Numa das muitas capelinhas destas catacumbas, hoje conhecidas pelo nome de catacumbas de Santa Priscila, existe um fresco com a imagem de Nossa Senhora com o Menino. Os primeiros que exploraram este mundo novo compreenderam imediatamente a raridade e importância do achado: este fresco é a mais antiga representação de Nossa Senhora que chegou até nós.
Em 1992, as intervenções de limpeza e consolidação do fresco, permitiram datá-lo com rigor, entre os anos 130 e 140 depois de Cristo. Alguns outros frescos da mesma zona, de tema cristológico, também são desta data, nomeadamente a imagem de Cristo Bom Pastor, com uma ovelha aos ombros. Em paredes próximas, há representações de defuntos, pintadas por volta do ano 160, durante os anos mais terríveis da perseguição de Diocleciano.
Neste fresco, por cima da figura de Maria com o Menino, situa-se uma estrela e, ao lado de Nossa Senhora, uma figura masculina, de pé, a apontar a estrela. Desde o princípio, essa personagem foi identificada como S. José, atribuição que prevaleceu até ao século XIX, quando começaram a multiplicar-se as teorias. Ninguém se lembraria de pintar S. José num presépio! Concluiu-se assim que o homem a apontar a estrela deveria ser um profeta do Antigo Testamento, a indicar com o gesto que o Messias seria a Luz do Mundo. É essa, hoje, a convicção dos especialistas.
Seguindo este raciocínio, Giovanni Battista de Rossi concluiu que esse profeta era Isaías, que fala do Messias como Luz do Mundo. Pelo contrário, Raffaelle Garrucci pensou que o profeta seria Balaão, que também fala na estrela. Joseph Wilpert voltou a Isaías, embora citando uma passagem diferente da de Rossi, mas depois reviu a teoria e considerou que afinal o Profeta seria Miqueias, que também fala na estrela. Giorgio Otranto pensou que a enigmática figura seria o Rei David, que se refere à estrela nos seus salmos. As hipóteses sucedem-se, porque muitos profetas mencionam a estrela e anunciam o Messias como Luz do Mundo. Quando já parecia impossível propor ideias novas, Pasquale Testini desenterrou mais uma: a figura seria a personificação colectiva de todos os profetas e não um deles em particular.
Chegados a este ponto, as alternativas parecem esgotadas, para quem sonhe em imortalizar o seu nome com uma hipótese original. A não ser... Sim! Que, em vez de procurar no Antigo Testamento, olhemos para os Evangelhos: os Reis Magos! Óbvio! Como é que ninguém se lembrou?
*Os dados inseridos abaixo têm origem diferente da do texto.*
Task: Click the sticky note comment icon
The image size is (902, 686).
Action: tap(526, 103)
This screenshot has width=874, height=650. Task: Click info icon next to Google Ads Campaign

Infelizmente, a ideia não é inteiramente original, porque houve quem dissesse que os Reis Magos estavam implícitos, ocupando a posição do espectador, a olharem o profeta apontar a estrela de Belém para que, seguindo-a, encontrassem Maria com o Menino. Resta-nos Zacarias, pai de João Baptista, que aclama o Messias que «há-de iluminar os que jazem nas trevas e na sombra da morte e dirigir os nossos passos no caminho da paz» (Lc 1, 68), ou os Pastores que viram uma grande claridade, ou Simeão que louva Deus pelo Menino, «luz para iluminar as nações» (Lc 2, 28), ou... Há ainda esperança para uma proposta original?
Desisto. Os que nasceram primeiro esgotaram as possibilidades.
Que pena, não sermos nós a descobrirmos quem acompanha a mais antiga imagem de Nossa Senhora. Decerto ficaríamos célebres e talvez ricos. Porque é uma imagem a vários títulos invulgar. Uma imagem simultaneamente arcaica e cheia de movimento, com o Menino irrequieto a saltar do colo da Mãe. Uma imagem com o sabor do tempo dos Mártires, que morreram confiantes em que o Jesus Menino vale mais que o Imperador. Mas é inútil, já se exploraram todas as alternativas.
Por mim, está decidido. É S. José quem aponta a Luz do Mundo nas catacumbas de Priscila. Por alguma coisa, o Papa dedicou este ano ao santo Patriarca.